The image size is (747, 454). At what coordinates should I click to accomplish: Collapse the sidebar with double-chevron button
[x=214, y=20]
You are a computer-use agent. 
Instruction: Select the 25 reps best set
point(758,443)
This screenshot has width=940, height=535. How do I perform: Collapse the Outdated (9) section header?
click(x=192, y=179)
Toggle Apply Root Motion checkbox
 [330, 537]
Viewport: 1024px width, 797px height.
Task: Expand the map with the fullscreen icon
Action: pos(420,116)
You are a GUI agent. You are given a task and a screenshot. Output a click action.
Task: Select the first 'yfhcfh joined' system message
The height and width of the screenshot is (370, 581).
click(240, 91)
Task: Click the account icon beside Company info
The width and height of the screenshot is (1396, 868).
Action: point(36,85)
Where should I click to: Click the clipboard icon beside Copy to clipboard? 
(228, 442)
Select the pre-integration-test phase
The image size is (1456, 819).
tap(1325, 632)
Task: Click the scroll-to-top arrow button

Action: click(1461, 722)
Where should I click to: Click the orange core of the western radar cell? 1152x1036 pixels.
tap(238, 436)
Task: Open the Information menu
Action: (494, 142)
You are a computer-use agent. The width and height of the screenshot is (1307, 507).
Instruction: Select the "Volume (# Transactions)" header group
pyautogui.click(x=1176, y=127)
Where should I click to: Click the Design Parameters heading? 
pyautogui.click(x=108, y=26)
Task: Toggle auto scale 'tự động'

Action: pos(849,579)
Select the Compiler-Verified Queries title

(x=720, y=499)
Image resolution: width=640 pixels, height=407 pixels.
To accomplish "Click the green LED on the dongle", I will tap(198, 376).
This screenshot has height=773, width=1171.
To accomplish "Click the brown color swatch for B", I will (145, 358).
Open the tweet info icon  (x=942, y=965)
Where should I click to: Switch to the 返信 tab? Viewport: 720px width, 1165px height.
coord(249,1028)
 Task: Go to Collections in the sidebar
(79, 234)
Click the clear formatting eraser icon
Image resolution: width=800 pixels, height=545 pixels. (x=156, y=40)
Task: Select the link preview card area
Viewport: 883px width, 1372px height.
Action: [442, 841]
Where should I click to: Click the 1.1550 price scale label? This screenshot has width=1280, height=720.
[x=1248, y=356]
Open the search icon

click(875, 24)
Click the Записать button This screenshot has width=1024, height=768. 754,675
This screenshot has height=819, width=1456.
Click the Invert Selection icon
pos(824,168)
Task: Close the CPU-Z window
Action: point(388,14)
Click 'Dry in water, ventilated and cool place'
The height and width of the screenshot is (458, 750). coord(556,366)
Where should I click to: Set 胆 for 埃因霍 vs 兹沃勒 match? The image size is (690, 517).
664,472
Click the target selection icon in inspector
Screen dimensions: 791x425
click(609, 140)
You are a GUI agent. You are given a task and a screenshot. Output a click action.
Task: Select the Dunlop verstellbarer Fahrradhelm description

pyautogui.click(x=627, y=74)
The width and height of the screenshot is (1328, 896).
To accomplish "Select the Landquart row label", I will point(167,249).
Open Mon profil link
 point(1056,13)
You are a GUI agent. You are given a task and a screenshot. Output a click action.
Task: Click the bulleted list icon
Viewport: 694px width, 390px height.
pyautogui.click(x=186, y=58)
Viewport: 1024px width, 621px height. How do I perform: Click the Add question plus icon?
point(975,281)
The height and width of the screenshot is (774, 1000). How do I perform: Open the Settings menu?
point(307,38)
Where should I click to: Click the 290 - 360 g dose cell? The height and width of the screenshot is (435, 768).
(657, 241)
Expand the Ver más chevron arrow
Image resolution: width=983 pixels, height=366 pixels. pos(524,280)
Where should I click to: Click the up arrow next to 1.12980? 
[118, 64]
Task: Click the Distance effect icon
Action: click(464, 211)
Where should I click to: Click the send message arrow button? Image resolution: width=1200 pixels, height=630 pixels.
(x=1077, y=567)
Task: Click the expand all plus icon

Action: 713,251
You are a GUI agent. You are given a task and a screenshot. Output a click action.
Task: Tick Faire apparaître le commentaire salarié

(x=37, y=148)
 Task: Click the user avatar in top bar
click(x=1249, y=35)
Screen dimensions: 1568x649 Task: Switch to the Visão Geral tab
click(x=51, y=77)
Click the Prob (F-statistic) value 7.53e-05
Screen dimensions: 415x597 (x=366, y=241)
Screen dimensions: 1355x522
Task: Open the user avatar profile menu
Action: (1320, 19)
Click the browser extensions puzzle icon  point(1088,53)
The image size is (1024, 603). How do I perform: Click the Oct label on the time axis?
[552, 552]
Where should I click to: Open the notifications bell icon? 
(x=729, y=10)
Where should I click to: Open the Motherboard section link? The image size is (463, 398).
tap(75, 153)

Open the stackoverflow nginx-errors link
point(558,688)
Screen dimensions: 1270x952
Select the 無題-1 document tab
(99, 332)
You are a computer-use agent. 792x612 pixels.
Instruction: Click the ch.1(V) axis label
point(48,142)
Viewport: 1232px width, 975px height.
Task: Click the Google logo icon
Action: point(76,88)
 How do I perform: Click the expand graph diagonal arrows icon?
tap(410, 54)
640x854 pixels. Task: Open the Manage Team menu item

____

=== How to complete this task ===
Extract every record and return it verbatim.

=== Answer to this problem ===
The image size is (747, 454). At what coordinates should I click to accomplish: Collapse the sidebar with double-chevron button
[x=214, y=20]
You are a computer-use agent. 
Instruction: Select the 25 reps best set
point(758,443)
This screenshot has width=940, height=535. How do I perform: Collapse the Outdated (9) section header?
click(x=192, y=179)
Toggle Apply Root Motion checkbox
 [330, 537]
Viewport: 1024px width, 797px height.
Task: Expand the map with the fullscreen icon
Action: pos(420,116)
You are a GUI agent. You are given a task and a screenshot. Output a click action.
Task: Select the first 'yfhcfh joined' system message
The height and width of the screenshot is (370, 581).
click(240, 91)
Task: Click the account icon beside Company info
The width and height of the screenshot is (1396, 868).
Action: point(36,85)
Where should I click to: Click the clipboard icon beside Copy to clipboard? 
(228, 442)
Select the pre-integration-test phase
The image size is (1456, 819).
tap(1325, 632)
Task: Click the scroll-to-top arrow button

Action: click(1461, 722)
Where should I click to: Click the orange core of the western radar cell? 1152x1036 pixels.
tap(238, 436)
Task: Open the Information menu
Action: (494, 142)
You are a computer-use agent. The width and height of the screenshot is (1307, 507).
Instruction: Select the "Volume (# Transactions)" header group
pyautogui.click(x=1176, y=127)
Where should I click to: Click the Design Parameters heading? 
pyautogui.click(x=108, y=26)
Task: Toggle auto scale 'tự động'

Action: pos(849,579)
Select the Compiler-Verified Queries title

(x=720, y=499)
Image resolution: width=640 pixels, height=407 pixels.
To accomplish "Click the green LED on the dongle", I will tap(198, 376).
This screenshot has height=773, width=1171.
To accomplish "Click the brown color swatch for B", I will (145, 358).
Open the tweet info icon  (x=942, y=965)
Where should I click to: Switch to the 返信 tab? Viewport: 720px width, 1165px height.
coord(249,1028)
 Task: Go to Collections in the sidebar
(79, 234)
Click the clear formatting eraser icon
Image resolution: width=800 pixels, height=545 pixels. (x=156, y=40)
Task: Select the link preview card area
Viewport: 883px width, 1372px height.
Action: [442, 841]
Where should I click to: Click the 1.1550 price scale label? This screenshot has width=1280, height=720.
[x=1248, y=356]
Open the search icon

click(875, 24)
Click the Записать button This screenshot has width=1024, height=768. 754,675
This screenshot has height=819, width=1456.
Click the Invert Selection icon
pos(824,168)
Task: Close the CPU-Z window
Action: point(388,14)
Click 'Dry in water, ventilated and cool place'
The height and width of the screenshot is (458, 750). coord(556,366)
Where should I click to: Set 胆 for 埃因霍 vs 兹沃勒 match? The image size is (690, 517).
664,472
Click the target selection icon in inspector
Screen dimensions: 791x425
click(609, 140)
You are a GUI agent. You are given a task and a screenshot. Output a click action.
Task: Select the Dunlop verstellbarer Fahrradhelm description

pyautogui.click(x=627, y=74)
The width and height of the screenshot is (1328, 896).
To accomplish "Select the Landquart row label", I will point(167,249).
Open Mon profil link
 point(1056,13)
You are a GUI agent. You are given a task and a screenshot. Output a click action.
Task: Click the bulleted list icon
Viewport: 694px width, 390px height.
pyautogui.click(x=186, y=58)
Viewport: 1024px width, 621px height. How do I perform: Click the Add question plus icon?
point(975,281)
The height and width of the screenshot is (774, 1000). How do I perform: Open the Settings menu?
point(307,38)
Where should I click to: Click the 290 - 360 g dose cell? The height and width of the screenshot is (435, 768).
(657, 241)
Expand the Ver más chevron arrow
Image resolution: width=983 pixels, height=366 pixels. pos(524,280)
Where should I click to: Click the up arrow next to 1.12980? 
[118, 64]
Task: Click the Distance effect icon
Action: click(464, 211)
Where should I click to: Click the send message arrow button? Image resolution: width=1200 pixels, height=630 pixels.
(x=1077, y=567)
Task: Click the expand all plus icon

Action: 713,251
You are a GUI agent. You are given a task and a screenshot. Output a click action.
Task: Tick Faire apparaître le commentaire salarié

(x=37, y=148)
 Task: Click the user avatar in top bar
click(x=1249, y=35)
Screen dimensions: 1568x649 Task: Switch to the Visão Geral tab
click(x=51, y=77)
Click the Prob (F-statistic) value 7.53e-05
Screen dimensions: 415x597 (x=366, y=241)
Screen dimensions: 1355x522
Task: Open the user avatar profile menu
Action: (1320, 19)
Click the browser extensions puzzle icon  point(1088,53)
The image size is (1024, 603). How do I perform: Click the Oct label on the time axis?
[552, 552]
Where should I click to: Open the notifications bell icon? 
(x=729, y=10)
Where should I click to: Open the Motherboard section link? The image size is (463, 398).
tap(75, 153)

Open the stackoverflow nginx-errors link
point(558,688)
Screen dimensions: 1270x952
Select the 無題-1 document tab
(99, 332)
You are a computer-use agent. 792x612 pixels.
Instruction: Click the ch.1(V) axis label
point(48,142)
Viewport: 1232px width, 975px height.
Task: Click the Google logo icon
Action: point(76,88)
 How do I perform: Click the expand graph diagonal arrows icon?
tap(410, 54)
640x854 pixels. Task: Open the Manage Team menu item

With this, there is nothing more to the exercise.